━━━ Getoonde tekst ━━━

Het kostte me wel moeite om afscheid te nemen. Het is 30 jaar lang een vervelende maar ook veilige manier van naar mezelf kijken geweest. Ik ben een sneu figuur, ik ben een rariteit en daarom vinden mensen iets van me.


Tranen in mijn ogen. Ik neem afscheid van mijn zelfbeeld dat ik 30 jaar lang in stand gehouden heb. En uiteindelijk verscheur ik het papiertje met daarop ‘bekeken worden’ en gooi het in de prullenbak.


Het andere papiertje met daarop ‘bekeken worden’ leg ik op mijn eigen stoel, dit hoort bij mij. Mensen mogen mij bekijken. Mensen mogen zien wat ik bereikt heb in mijn leven. En mensen mogen daar iets van vinden, positief of negatief. Er is uiteindelijk maar één iemand waarvan ik het belangrijk vind om door gezien te worden….en dat ben ik zelf. En ik zal eerlijk zeggen: het bevalt me steeds beter wat ik dan zie!

━━━

Schrijf uit de tekst over het afscheid van een oud zelfbeeld letterlijk over: alles van "Het kostte me" tot en met "ik dan zie!".

━━━ Verzamelde gegevens ━━━

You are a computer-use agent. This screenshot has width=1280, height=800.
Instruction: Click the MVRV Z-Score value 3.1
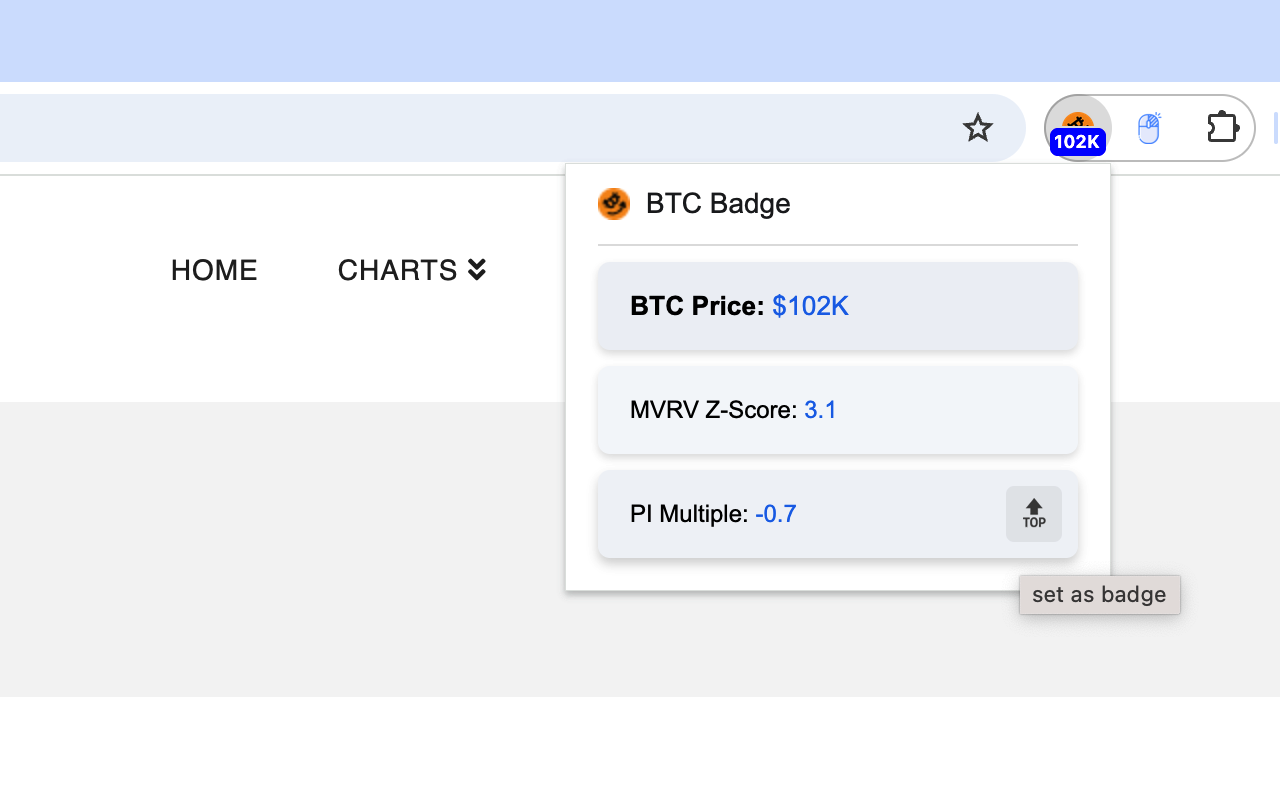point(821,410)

━━━
━━━ Verzamelde gegevens ━━━

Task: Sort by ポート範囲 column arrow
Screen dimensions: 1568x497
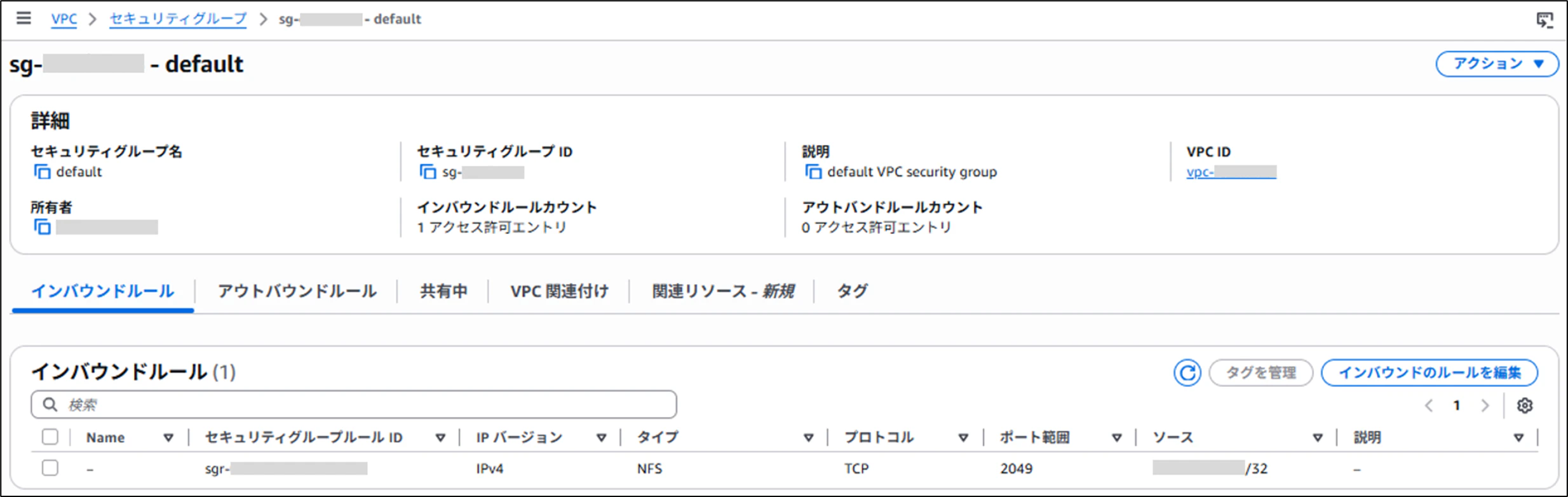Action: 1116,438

━━━

▸ **Volledige uitwerking**
Het kostte me wel moeite om afscheid te nemen. Het is 30 jaar lang een vervelende maar ook veilige manier van naar mezelf kijken geweest. Ik ben een sneu figuur, ik ben een rariteit en daarom vinden mensen iets van me.


Tranen in mijn ogen. Ik neem afscheid van mijn zelfbeeld dat ik 30 jaar lang in stand gehouden heb. En uiteindelijk verscheur ik het papiertje met daarop ‘bekeken worden’ en gooi het in de prullenbak.


Het andere papiertje met daarop ‘bekeken worden’ leg ik op mijn eigen stoel, dit hoort bij mij. Mensen mogen mij bekijken. Mensen mogen zien wat ik bereikt heb in mijn leven. En mensen mogen daar iets van vinden, positief of negatief. Er is uiteindelijk maar één iemand waarvan ik het belangrijk vind om door gezien te worden….en dat ben ik zelf. En ik zal eerlijk zeggen: het bevalt me steeds beter wat ik dan zie!